Questions: Evaluating Evidence in Inductive Arguments

5 questions to test your understanding

Score: 0 / 5
Question 1 Multiple Choice

A polling organization surveys 10,000 people by calling landline telephone numbers and finds 65% support a policy. A student concludes: 'This is a very strong inductive argument — 10,000 is a huge sample.' What is the critical flaw in this reasoning?

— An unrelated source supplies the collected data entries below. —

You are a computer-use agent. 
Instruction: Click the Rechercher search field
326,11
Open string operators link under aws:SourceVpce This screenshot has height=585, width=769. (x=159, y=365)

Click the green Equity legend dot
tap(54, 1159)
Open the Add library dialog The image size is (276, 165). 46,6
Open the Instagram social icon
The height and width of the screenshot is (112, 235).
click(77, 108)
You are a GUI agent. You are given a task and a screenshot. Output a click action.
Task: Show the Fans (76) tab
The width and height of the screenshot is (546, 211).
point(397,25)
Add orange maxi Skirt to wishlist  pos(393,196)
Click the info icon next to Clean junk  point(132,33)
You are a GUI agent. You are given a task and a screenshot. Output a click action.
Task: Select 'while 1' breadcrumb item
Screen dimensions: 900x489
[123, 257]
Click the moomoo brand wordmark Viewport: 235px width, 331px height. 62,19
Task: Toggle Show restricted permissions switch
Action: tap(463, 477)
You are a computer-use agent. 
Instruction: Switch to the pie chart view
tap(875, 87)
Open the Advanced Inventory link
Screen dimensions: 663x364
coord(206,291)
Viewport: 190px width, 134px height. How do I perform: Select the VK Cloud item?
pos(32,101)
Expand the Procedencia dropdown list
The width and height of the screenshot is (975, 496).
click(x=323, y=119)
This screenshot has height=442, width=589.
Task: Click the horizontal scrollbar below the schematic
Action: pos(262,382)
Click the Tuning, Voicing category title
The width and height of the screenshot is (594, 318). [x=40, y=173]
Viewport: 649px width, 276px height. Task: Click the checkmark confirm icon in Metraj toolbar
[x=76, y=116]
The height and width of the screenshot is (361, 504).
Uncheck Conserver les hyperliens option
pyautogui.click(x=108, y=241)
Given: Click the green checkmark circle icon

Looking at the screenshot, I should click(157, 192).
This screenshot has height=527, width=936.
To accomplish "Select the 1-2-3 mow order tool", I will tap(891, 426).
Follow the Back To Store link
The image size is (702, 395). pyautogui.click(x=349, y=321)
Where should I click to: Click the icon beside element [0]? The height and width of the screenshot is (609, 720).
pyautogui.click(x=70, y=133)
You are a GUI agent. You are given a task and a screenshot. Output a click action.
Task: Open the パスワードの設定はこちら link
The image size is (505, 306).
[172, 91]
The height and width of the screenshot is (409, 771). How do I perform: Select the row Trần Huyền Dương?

AThe student is correct; 10,000 is a reliable sample size for any population
BThe sample is large but systematically biased — landline users skew older and wealthier, so the procedure misrepresents the general population regardless of sample size
CTelephone polling always produces weak evidence because people lie on the phone
D65% support is too large a figure; any result above 60% should be treated with suspicion
Question 2 Multiple Choice

Researchers find a strong positive correlation between time spent on social media and depression rates. To support the causal claim that social media causes depression, the most persuasive additional evidence would be:

AA larger study with 100,000 participants that replicates the same correlation
BTestimonials from psychiatrists who believe social media harms mental health
CA randomized experiment where participants are assigned to different social media usage levels, ruling out confounding variables
DA meta-analysis averaging results from 50 correlation studies
Question 3 True / False

A small but genuinely random sample can provide stronger inductive evidence than a large sample drawn from a biased sampling procedure.

TTrue
FFalse
Question 4 True / False

If a sample size is large enough, a biased sampling procedure will eventually produce representative results, because the law of large numbers guarantees convergence to the true population value.

TTrue
FFalse
Question 5 Short Answer

Explain the difference between random error and systematic bias in sampling, and why this distinction is fundamental to evaluating inductive evidence.

Think about your answer, then reveal below.